### STATED EXERCISE 1
In the article on deploying JBoss EAP on Azure, who bills you for the pay-as-you-go service?
### STATED EXERCISE 2
Print the passage from the JBoss EAP on Azure article starting at "This screen shows" and ending at "in this article).".
### STATED EXERCISE 3
Proceed with the article on deploying JBoss EAP on an Azure virtual machine, picking up after its last sentence.

### GIVEN PASSAGE

How to deploy JBoss EAP on an Azure virtual machine

May 15, 2023
Philip Hayes
Related topics:
JavaLinux
Related products:
Red Hat JBoss Enterprise Application Platform

    Red Hat recently launched a new offering for Red Hat JBoss Enterprise Application Platform (JBoss EAP), an enterprise Java platform on the Microsoft Azure marketplace. This offering allows you to deploy certified Azure images running Red Hat Enterprise Linux and JBoss EAP (both fully supported by Red Hat).

    You are not required to have an existing JBoss EAP subscription from Red Hat prior to utilizing this service. This is a pay-as-you-go offering. Azure will bill you for the service.

    In this article, we will demonstrate the steps to deploy and configure JBoss EAP on Azure. We will demonstrate two methods to deploy this image on a virtual machine:

    1. The Azure portal method.
    2. The Azure CLI and ARM templates method.

    Prerequisites

    • Azure account (active subscription)
    • SSH key-pair generated
    • Azure Command Line Interface (only required to provision if using CLI)

    Complete the software plan form

    Before you can use this marketplace offer, you must complete the software plan form. You can access the JBoss EAP offer from the following links depending on your region.

    • North America and Global listing
    • EMEA listing

    Click on the blue Get It Now button.

    A form, entitled Create this app in Azure, will pop up. Complete this software plan form by entering your profile information. You only need to do this the first time you select the offer.

    Click Continue and log in to your Azure account to proceed to the launch page, shown in Figure 1.

    This screen shows the JBoss EAP on Azure Marketplace portal page.
    Figure 1: The JBoss EAP on Azure Marketplace portal page.

    From this page, we can continue through the steps to provision a JBoss EAP virtual machine, or you can enable the deployment programmatically via the Azure CLI (to be covered later in this article).

### DATASET SECTION
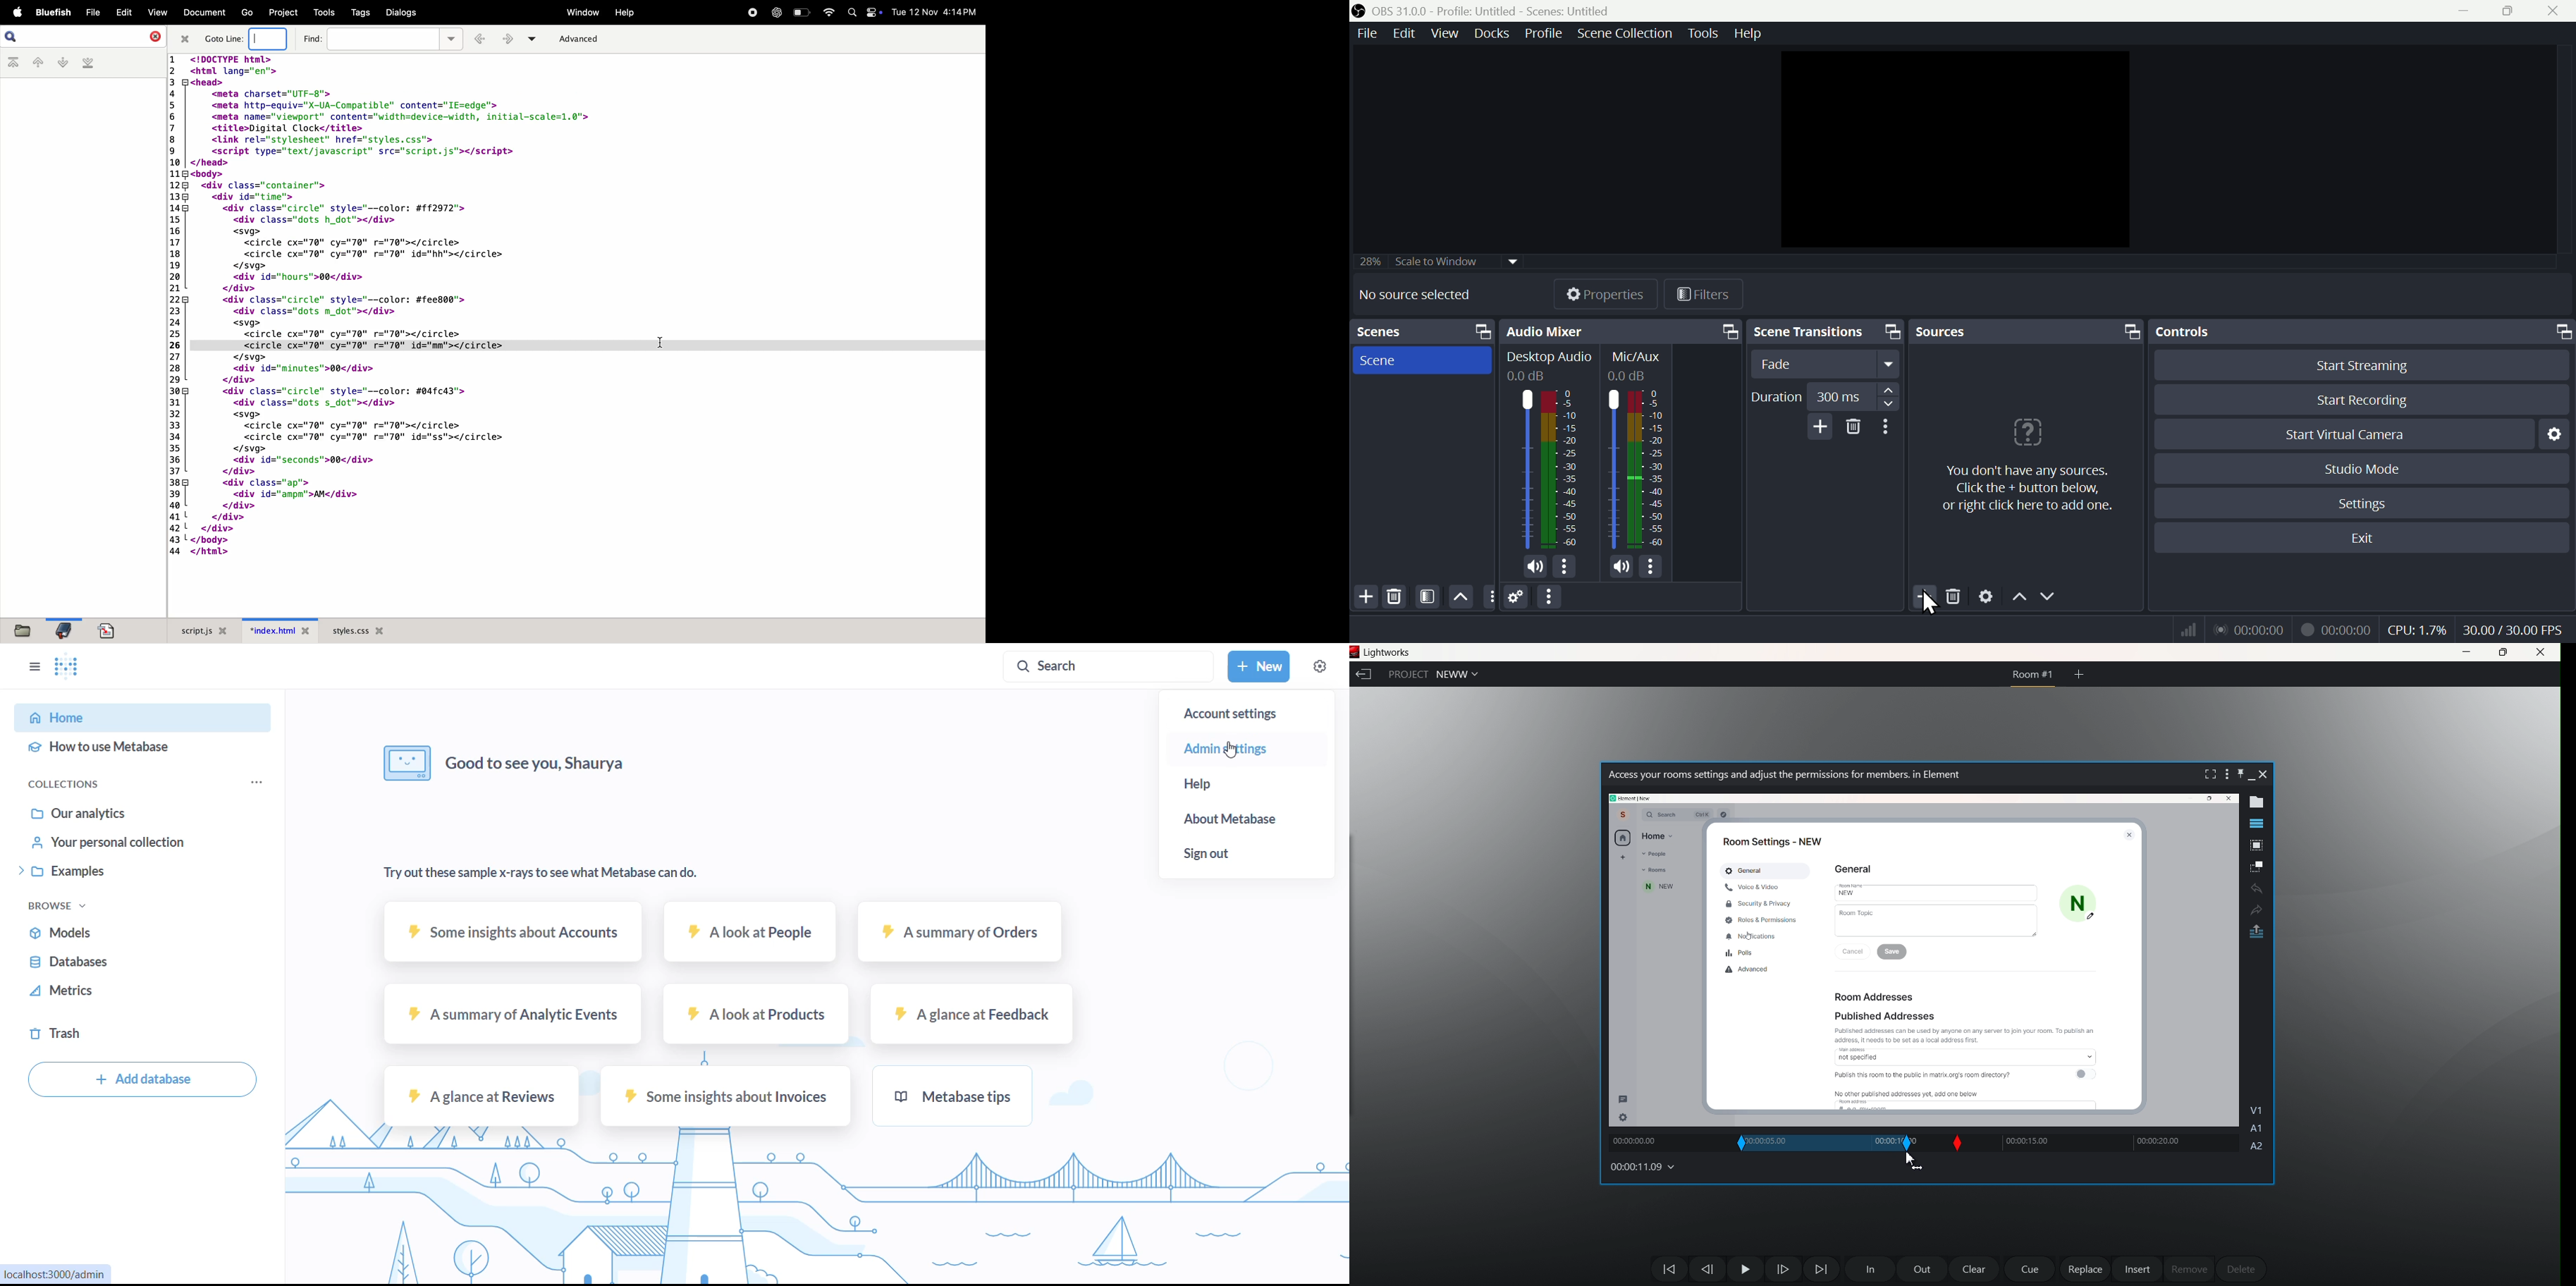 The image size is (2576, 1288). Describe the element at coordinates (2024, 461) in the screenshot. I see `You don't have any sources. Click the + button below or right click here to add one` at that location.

### EXERCISE RESPONSE 1
Azure bills you for the service.

### EXERCISE RESPONSE 2
This screen shows the JBoss EAP on Azure Marketplace portal page.
    Figure 1: The JBoss EAP on Azure Marketplace portal page.

    From this page, we can continue through the steps to provision a JBoss EAP virtual machine, or you can enable the deployment programmatically via the Azure CLI (to be covered later in this article).

### EXERCISE RESPONSE 3
    Provision via the Azure portal

    From the portal page, you can choose the Start with a pre-set configuration option or use your own custom configuration. In this quick start demo, we will choose the pre-set configuration.

    Click the Start with a pre-set configuration option to proceed. You will be presented with options for standard configurations.

    Select a Dev/Test and General Purpose (D-Series) configuration.

    Click Continue to create a VM. 

    The Create a virtual machine form will be displayed, as shown in Figure 2:

    The JBoss EAP on Azure Marketplace create virtual machine page.
    Figure 2: The JBoss EAP on Azure Marketplace create virtual machine page.

    You can choose to select an existing resource group, or create a new one, as shown in Figure 2. You will also need to enter a virtual machine name. Enter "eap" in this field.

    Scroll down to reveal the SSH public key configuration.

    You can configure access via SSH keys or a username with password. In this example, choose the Use existing public key option and upload a public key from ~/.ssh/id_rsa.pub. You also have the option of letting Azure generate a key pair to use when connecting to this instance. Click on Review + create. The virtual machine configuration will be validated, and then you should see the Validation passed page.

    Note: To deploy this configuration using the Azure CLI, we can download the ARM template definition.

    Click on Create to start the deployment. You will be redirected to the deployment progress page.

    A few minutes later, the deployment will be complete, and you'll see the screen in Figure 3:

    This screen shows that the JBoss EAP deployment complete.
    Figure 3: The JBoss EAP deployment is complete.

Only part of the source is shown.